Avec le nouveau plan de logement, « le gouvernement s’accroche à sa position de régulateur et de distributeur de terrains sur le marché du logement, il n’y a pas d’implication directe, pas de mesures proactives réelles pour s’assurer que davantage de logements soient réellement construits », a déclaré Hoffmann-Dishon.

Yaron Hoffmann-Dishon. (Ou Kaplan)

Il a rappelé les mesures prises par le gouvernement dans les années 1990, par exemple, lorsque les autorités ont travaillé activement avec des entrepreneurs pour construire des unités de logement afin de répondre à l’afflux d’immigrants en provenance des pays de l’ex-URSS. « Le gouvernement a libéré des terrains, fourni des garanties aux entrepreneurs – il a dit qu’il achèterait les appartements que les entrepreneurs ne pouvaient pas vendre – et cela leur a permis de construire plus librement et sans contraintes », a-t-il expliqué.

Hoffmann-Dishon a répété qu’il n’y avait « rien de nouveau, ni dans le plan proposé, ni dans la position du gouvernement, ni dans son idéologie » consistant à laisser le marché libre décider.

Bental a déclaré que « en tant que monopoleur [foncier], le gouvernement a un intérêt caché dans les prix élevés. Il vend la terre cher et il a une structure d’incitation bizarre pour maintenir cette politique en place parce que, au fond, c’est une énorme taxe sur la population et une source de revenus très importante. »

« Si le gouvernement décide soudainement d’y renoncer, cela nécessiterait des réformes extrêmement compliquées et une modification massive du budget de l’État. C’est une tâche gargantuesque », a-t-il ajouté.

« Ce que le gouvernement essaie de faire à la place, c’est de changer la structure de la demande [de logements] et c’est surtout du théâtre », a prévenu Bental.

Benjamin Bental, professeur émérite d’économie à l’université de Haïfa et président du programme économique au centre Taub. (Autorisation)

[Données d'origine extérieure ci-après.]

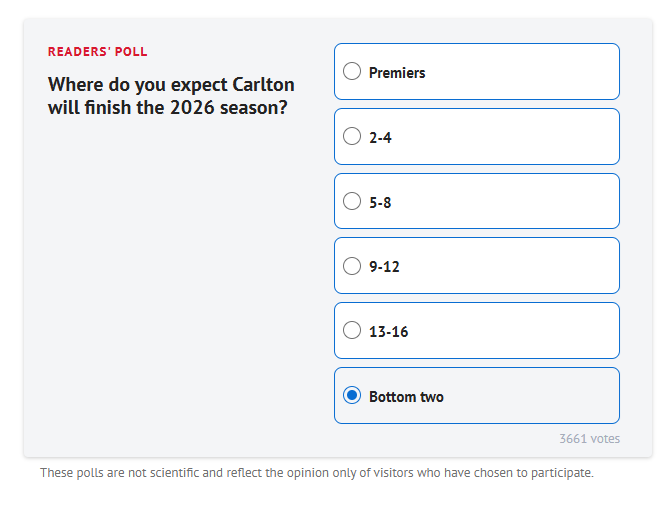Click the selected "Bottom two" radio button
The width and height of the screenshot is (661, 506).
pos(352,396)
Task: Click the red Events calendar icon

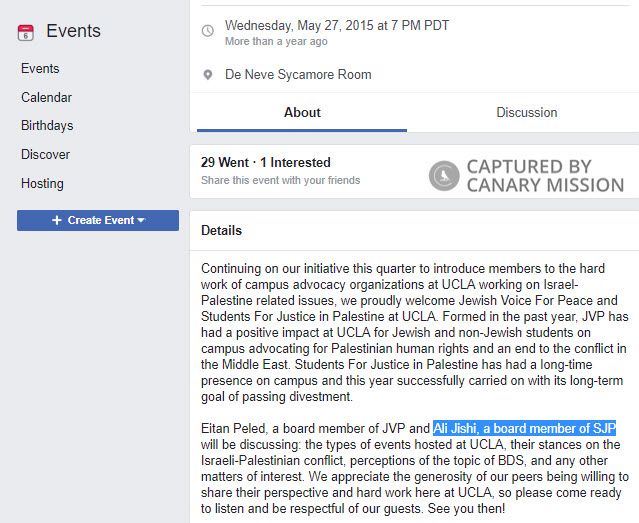Action: 26,33
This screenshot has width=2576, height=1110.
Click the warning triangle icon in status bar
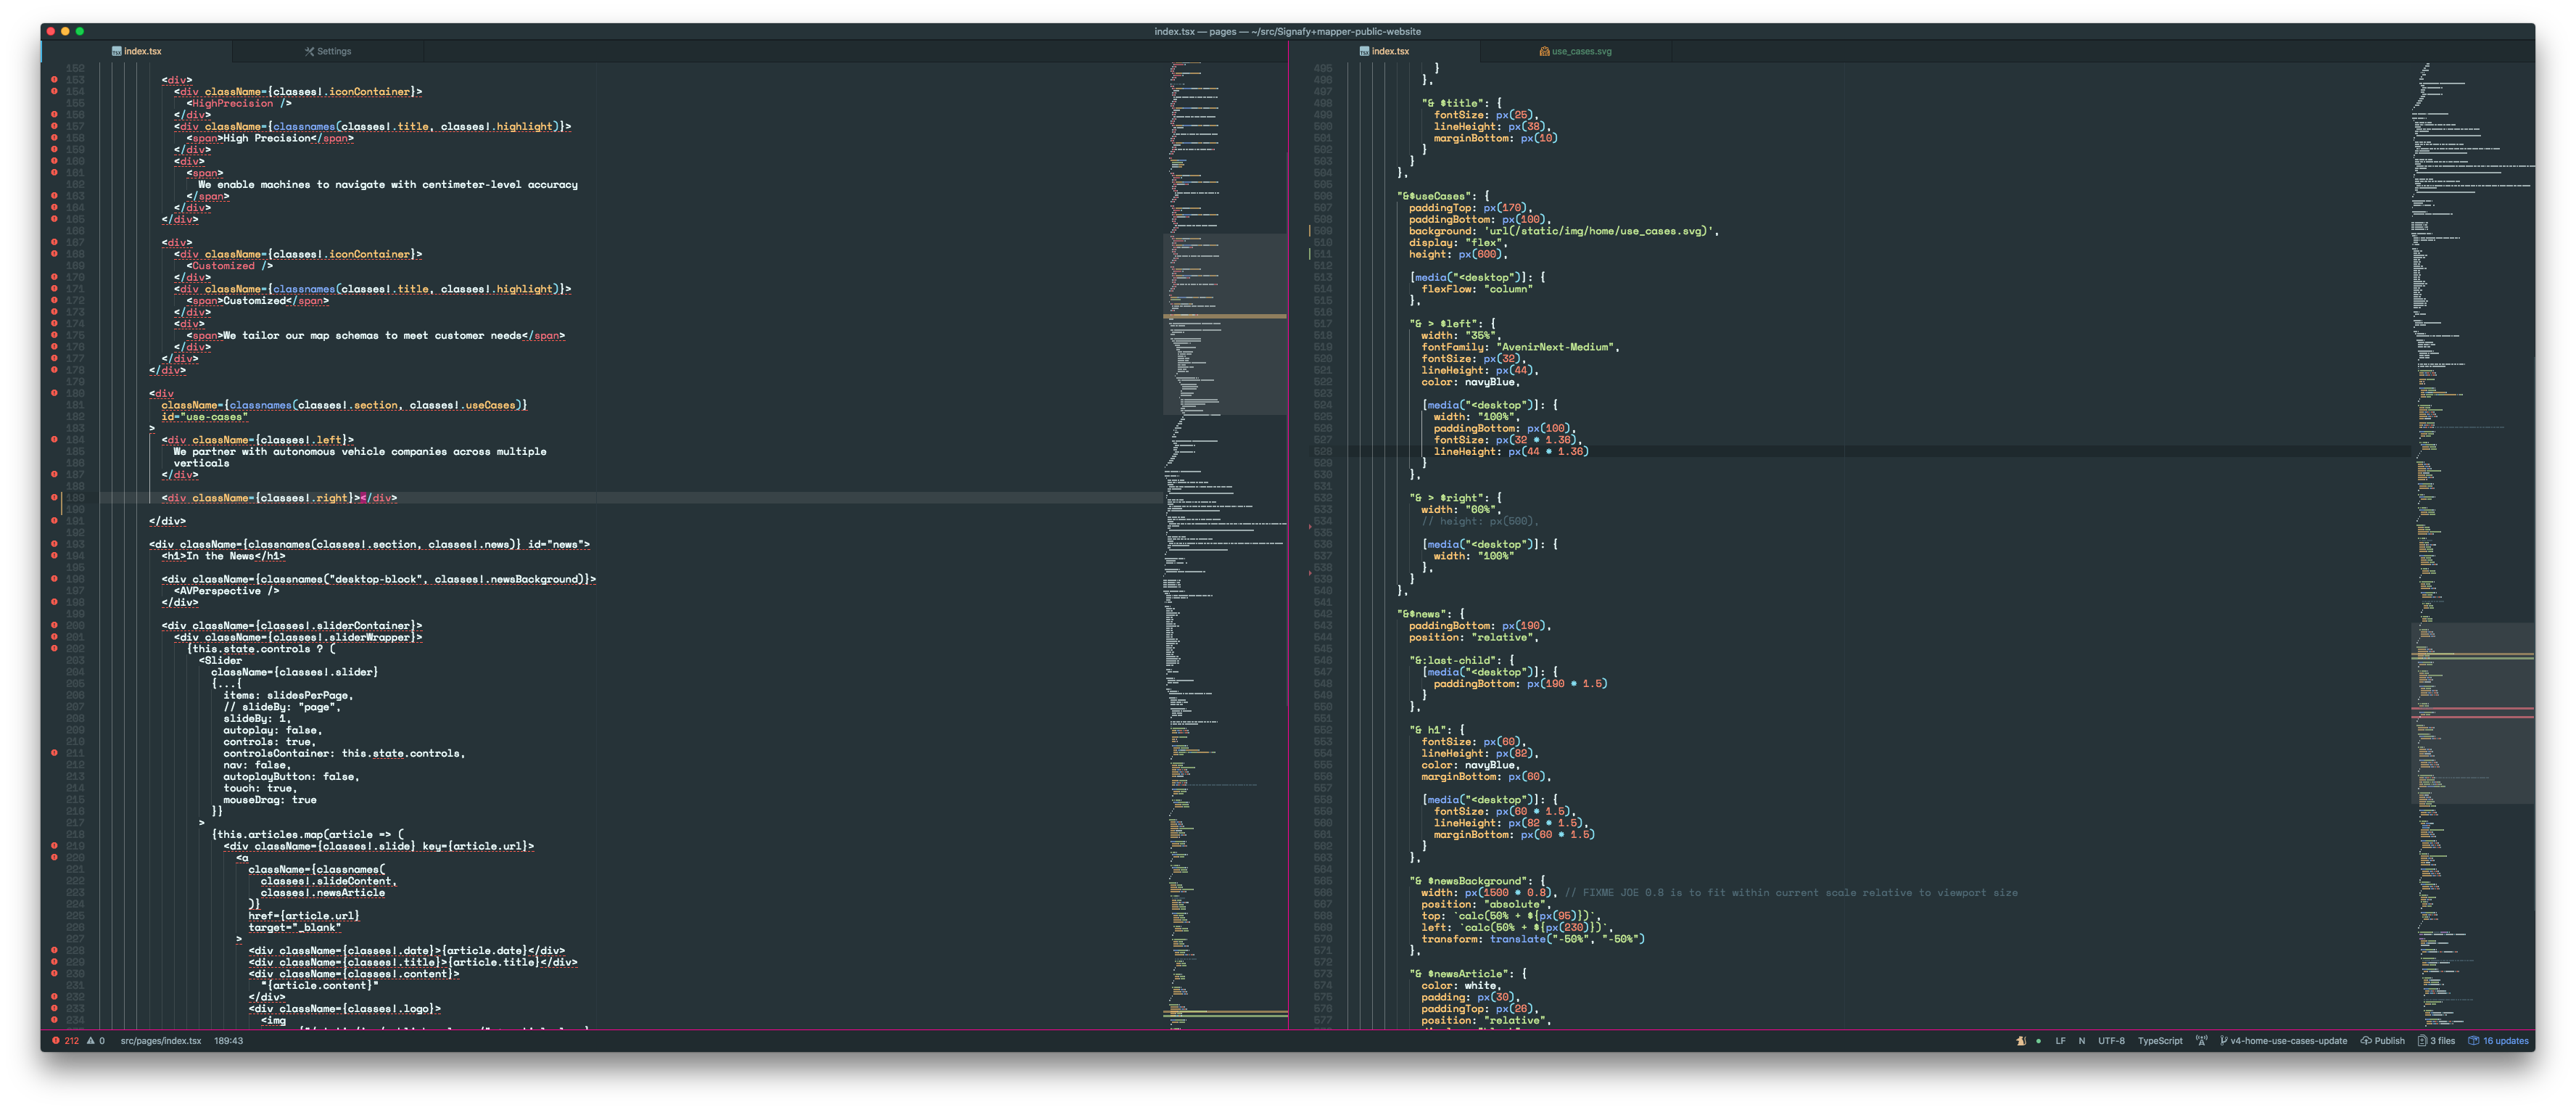click(x=91, y=1041)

Une partie du plan de logement proposé comprend le rétablissement d’une taxe d’achat de 8 % pour les acheteurs de résidences secondaires, qui avait été ramenée à 5 % en 2020 dans le but de faire revenir les investisseurs sur le marché immobilier dans le contexte du ralentissement économique provoqué par la pandémie, et des restrictions sur la location de maisons sur des sites tels que Airbnb, ce qui, espère le gouvernement, libérera jusqu’à 13 000 appartements à louer dans les centres urbains.

Bental n’est pas convaincu que ces mesures seront d’une grande utilité, mais Hoffmann-Dishon estime que ce sont les seuls « points positifs » du plan logement.

« L’expérience montre que la taxe d’achat a un effet, nous l’avons constaté les années précédentes », a déclaré Hoffmann-Dishon.

Selon les propres conclusions du gouvernement, la part des logements achetés annuellement en tant que logements d’investissement a grimpé à près de 30 % en 2015, juste avant que la taxe d’achat ne soit portée à 8 % par Moshe Kahlon, alors ministre des Finances. Cela a entraîné une baisse d’environ 10 % des investisseurs achetant des appartements au cours des années suivantes, jusqu’en 2020, date à laquelle la taxe d’achat a été réduite à 5 %, après quoi le pourcentage d’investisseurs sur le marché du logement est remonté à plus de 20 % en 2021.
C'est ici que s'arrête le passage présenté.